Work instructions: Convert every line of the records below into a Markdown table with the columns Row and Line, numbering the rows and skipping blank lines. Leave the pictures out.

Data for this exercise:
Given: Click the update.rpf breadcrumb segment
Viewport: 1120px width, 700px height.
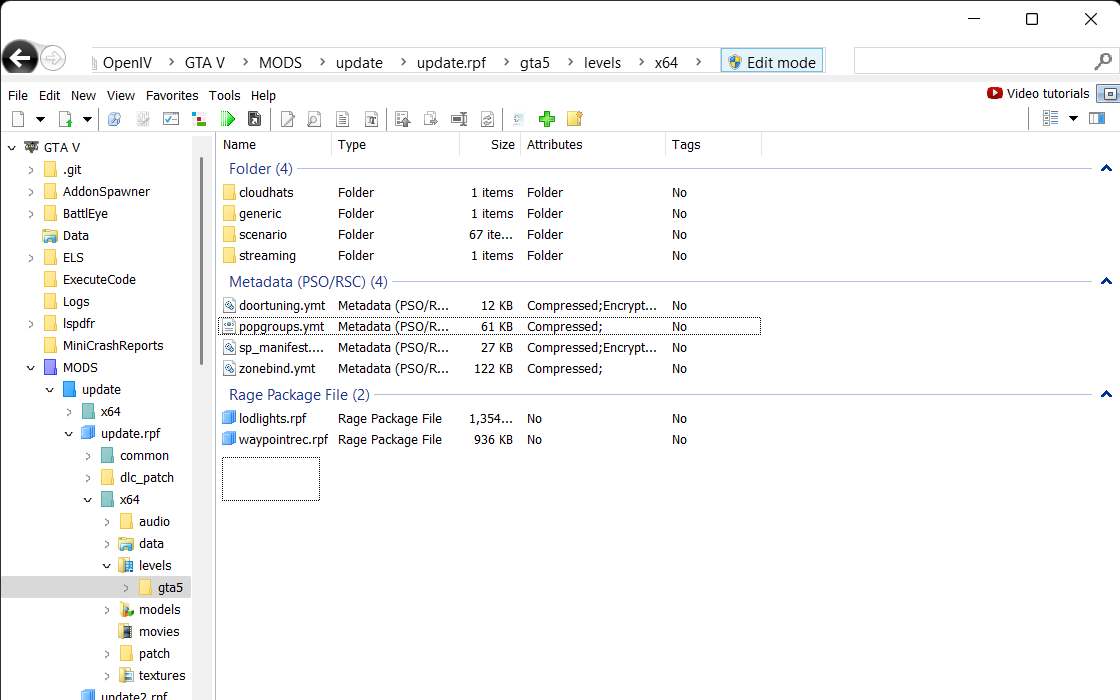Looking at the screenshot, I should click(x=451, y=62).
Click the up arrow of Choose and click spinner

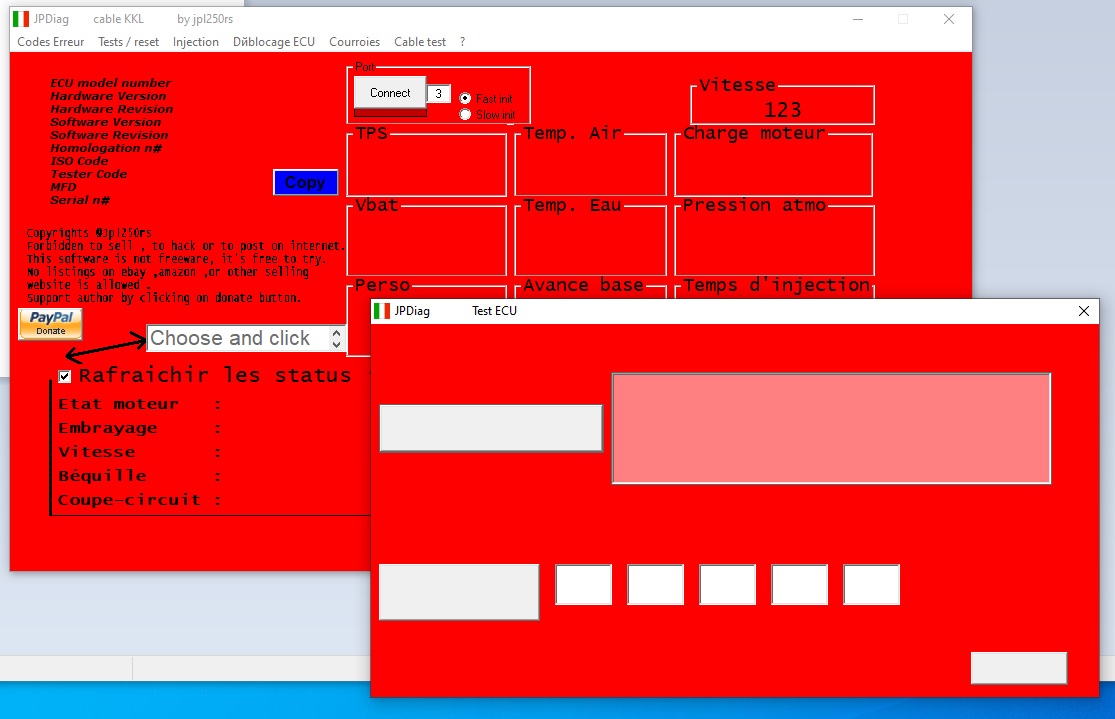point(334,333)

Answer for the task:
| Row | Line |
|---|---|
| 1 | Given: Click the update.rpf breadcrumb segment |
| 2 | Viewport: 1120px width, 700px height. |
| 3 | Looking at the screenshot, I should click(x=451, y=62). |
| 4 | Click the up arrow of Choose and click spinner |
| 5 | point(334,333) |